Your instructions: Check each line of the listing for the word "icon" and give only the number of lines that have it.

Exercise inputs:

BEGIN

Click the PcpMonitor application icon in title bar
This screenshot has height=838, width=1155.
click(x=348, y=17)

END
BEGIN

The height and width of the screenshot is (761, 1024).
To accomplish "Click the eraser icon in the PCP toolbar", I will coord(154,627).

END

Solved exercise: 2